Ruby: Rails: MRI and JRuby

I have ported my Rails 3.0.10/MRI app on Ubuntu 11.04 to JRuby 1.6.4 on Ubuntu 11.04. My goal is to get to a place where I just have to do the following to run the app under JRuby.

railsapp1> rbenv local jruby-1.6.4
railsapp1> rails server

And to get the app working under MRI,

railsapp1> rbenv local 1.9.2-p290
railsapp1> rails server

The first part of this problem was to resolve the gems.
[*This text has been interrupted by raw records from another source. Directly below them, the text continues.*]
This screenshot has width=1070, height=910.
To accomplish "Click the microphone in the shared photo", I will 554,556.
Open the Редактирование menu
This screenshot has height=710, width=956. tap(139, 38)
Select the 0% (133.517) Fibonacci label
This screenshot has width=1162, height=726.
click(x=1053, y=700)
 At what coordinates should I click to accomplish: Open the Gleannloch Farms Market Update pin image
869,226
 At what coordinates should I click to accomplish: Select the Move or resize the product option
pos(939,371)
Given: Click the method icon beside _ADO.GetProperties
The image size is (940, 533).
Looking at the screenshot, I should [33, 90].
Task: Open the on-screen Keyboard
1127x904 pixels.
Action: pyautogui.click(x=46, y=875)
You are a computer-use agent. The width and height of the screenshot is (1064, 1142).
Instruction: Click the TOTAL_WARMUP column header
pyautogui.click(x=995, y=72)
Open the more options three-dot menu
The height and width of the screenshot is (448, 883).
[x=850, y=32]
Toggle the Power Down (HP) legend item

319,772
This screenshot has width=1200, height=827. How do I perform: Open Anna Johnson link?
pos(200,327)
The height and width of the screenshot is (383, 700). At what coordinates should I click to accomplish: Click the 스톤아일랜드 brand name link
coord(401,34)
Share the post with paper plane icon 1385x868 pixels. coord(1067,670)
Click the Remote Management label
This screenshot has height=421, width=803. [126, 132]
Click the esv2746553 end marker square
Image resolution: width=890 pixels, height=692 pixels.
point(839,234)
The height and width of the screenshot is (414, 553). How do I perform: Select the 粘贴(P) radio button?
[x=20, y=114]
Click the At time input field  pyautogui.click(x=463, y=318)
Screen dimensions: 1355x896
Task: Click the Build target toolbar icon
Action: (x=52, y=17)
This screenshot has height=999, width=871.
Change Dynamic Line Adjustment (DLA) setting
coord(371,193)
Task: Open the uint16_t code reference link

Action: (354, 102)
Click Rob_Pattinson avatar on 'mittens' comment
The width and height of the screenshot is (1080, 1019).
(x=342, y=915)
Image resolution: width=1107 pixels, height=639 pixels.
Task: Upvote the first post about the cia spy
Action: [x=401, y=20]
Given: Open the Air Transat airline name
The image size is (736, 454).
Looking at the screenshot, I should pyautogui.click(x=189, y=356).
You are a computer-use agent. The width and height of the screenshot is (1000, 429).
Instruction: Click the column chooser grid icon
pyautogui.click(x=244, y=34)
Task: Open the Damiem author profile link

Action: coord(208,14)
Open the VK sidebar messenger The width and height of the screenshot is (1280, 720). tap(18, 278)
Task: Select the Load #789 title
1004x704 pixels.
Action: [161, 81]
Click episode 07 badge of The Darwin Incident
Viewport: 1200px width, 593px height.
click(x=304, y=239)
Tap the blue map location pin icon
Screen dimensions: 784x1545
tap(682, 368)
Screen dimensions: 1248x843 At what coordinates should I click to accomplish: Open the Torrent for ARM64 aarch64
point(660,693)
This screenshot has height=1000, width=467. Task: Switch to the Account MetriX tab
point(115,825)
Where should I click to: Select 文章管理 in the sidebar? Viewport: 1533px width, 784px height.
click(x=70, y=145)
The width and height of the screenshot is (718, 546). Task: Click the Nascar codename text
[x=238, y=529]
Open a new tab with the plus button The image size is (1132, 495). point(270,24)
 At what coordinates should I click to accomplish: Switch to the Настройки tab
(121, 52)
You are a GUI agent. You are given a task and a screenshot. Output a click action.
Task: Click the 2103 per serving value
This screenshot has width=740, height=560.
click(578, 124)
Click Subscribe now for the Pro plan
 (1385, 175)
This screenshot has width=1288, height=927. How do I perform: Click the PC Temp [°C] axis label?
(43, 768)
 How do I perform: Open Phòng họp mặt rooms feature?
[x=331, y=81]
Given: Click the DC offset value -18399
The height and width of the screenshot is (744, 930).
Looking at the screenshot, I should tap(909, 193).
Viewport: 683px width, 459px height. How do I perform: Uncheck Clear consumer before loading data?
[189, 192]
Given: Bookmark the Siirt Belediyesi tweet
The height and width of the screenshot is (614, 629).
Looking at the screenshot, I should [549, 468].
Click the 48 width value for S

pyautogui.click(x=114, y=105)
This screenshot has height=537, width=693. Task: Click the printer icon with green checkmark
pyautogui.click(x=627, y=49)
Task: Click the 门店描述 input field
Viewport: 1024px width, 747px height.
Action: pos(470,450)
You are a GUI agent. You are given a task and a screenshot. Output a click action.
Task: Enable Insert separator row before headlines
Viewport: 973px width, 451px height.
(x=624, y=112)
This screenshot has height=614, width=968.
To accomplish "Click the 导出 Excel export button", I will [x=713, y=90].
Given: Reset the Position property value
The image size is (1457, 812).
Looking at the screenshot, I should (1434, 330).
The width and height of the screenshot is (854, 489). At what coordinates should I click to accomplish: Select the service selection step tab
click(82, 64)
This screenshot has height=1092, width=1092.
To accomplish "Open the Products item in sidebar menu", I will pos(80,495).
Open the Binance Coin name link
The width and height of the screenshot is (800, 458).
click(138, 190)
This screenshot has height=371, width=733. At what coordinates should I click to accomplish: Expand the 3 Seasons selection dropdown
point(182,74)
To make this process work without code changes I did the following in the Rails Gemfile

platforms :mri do
    gem 'mysql2', '~>0.2.11'
end
platforms :jruby do
    gem 'jruby-openssl'
    gem 'activerecord-jdbcmysql-adapter'
end

Those gem statements were gotten using the brute-force method by creating dummy rails apps with different combinations of MRI/JRuby and SQLite/MySQL and then taking the gem statements from the generated Gemfiles for each combination.

That doesn't quite do it though. My config/database.yml file looks like this:

development:
    adapter: mysql2
    database: doodad
    username: doodad
    password: doodad
    host: localhost

This config/database.yml file only works for the MRI version. For the JRuby version, the config/database.yml file looks like this:

development:
    adapter: mysql
    database: doodad
    username: doodad
    password: doodad
    host: localhost

i.e. The only difference between the files is the name of the database adapter (mysql vs mysql2). Is there a way to tell the database.yml file or the system initializer to pick the adapter based on whether the Ruby environment is MRI or JRuby?

Upvotes: 2

Views: 1228

Answers (2)

Nick Sieger
Nick Sieger

Reputation: 3315

You can use ERB in your database.yml file:

development:
  adapter: <%= defined?(JRUBY_VERSION) ? "mysql" : "mysql2" %>
  ...

Upvotes: 7

tadman
tadman

Reputation: 211560

If all you need to do is twiddle your database.yml file, you have it pretty good. I generally avoid checking that in to the repository as different developers have different configurations, instead supplying only an example file.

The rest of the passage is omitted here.